Once it can be demonstrated over a few years time that a tumor is not growing (or is actually shrinking), the lesion is thought to be destroyed and further MRI scans need only be performed on a more limited basis.
What are the possible complications of hemangioblastoma radiosurgery?
The main potential complication of radiosurgery is the chance that radiation may destroy the tumor but injure the adjacent normal brain. Such damage is called radiation edema, or in severe cases, radiation necrosis. Particularly for small tumors, the likelihood of radiation injury to the brain is low.
The rate of complications is generally much lower than the risk of leaving the tumor untreated or undergoing an open surgical resection (2).
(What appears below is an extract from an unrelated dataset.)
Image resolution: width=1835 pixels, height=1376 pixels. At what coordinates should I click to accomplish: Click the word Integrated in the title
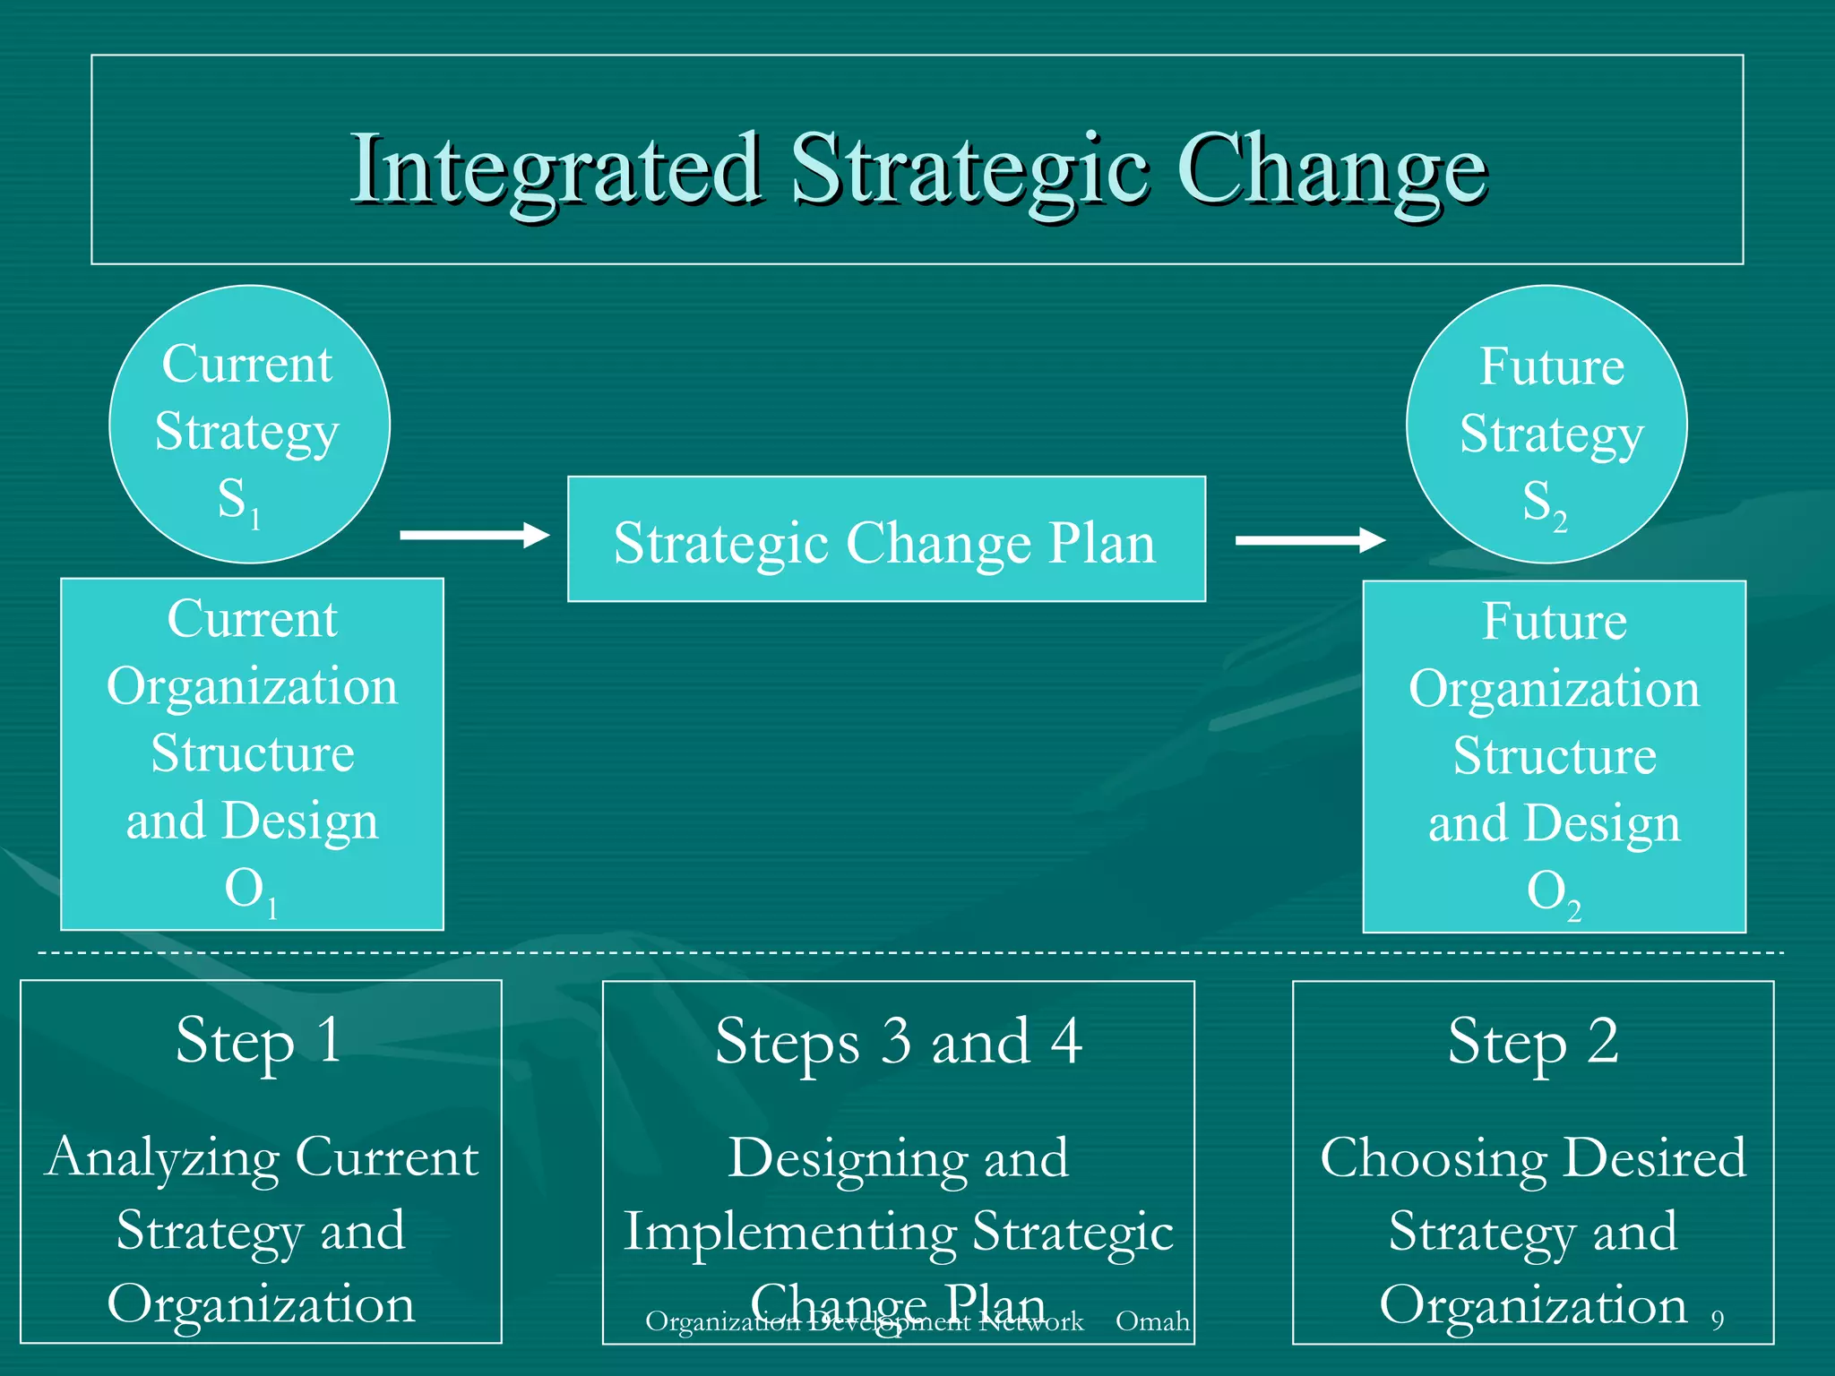tap(556, 168)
The symptoms produced by radiation edema will often improve significantly with oral steroids.
References
- Chang SD, Main W, Martin DP, Gibbs IC, Heilbrun MP: An analysis of the CyberKnife: a robotic frameless stereotactic radiosurgical system. Neurosurgery. 2003 Jan: 52(1):140-7.
- Maciunas RJ, Galloway RL Jr, Latimer JW: The application accuracy of stereotactic frames. Neurosurgery. 1994 Oct: 35(4):682-94.
- Chang SD, Adler JR Jr, Martin DP: LINAC radiosurgery for cavernous sinus meningiomas. Stereotactic and Functional Neurosurgery. 1998: 71(1):43-50.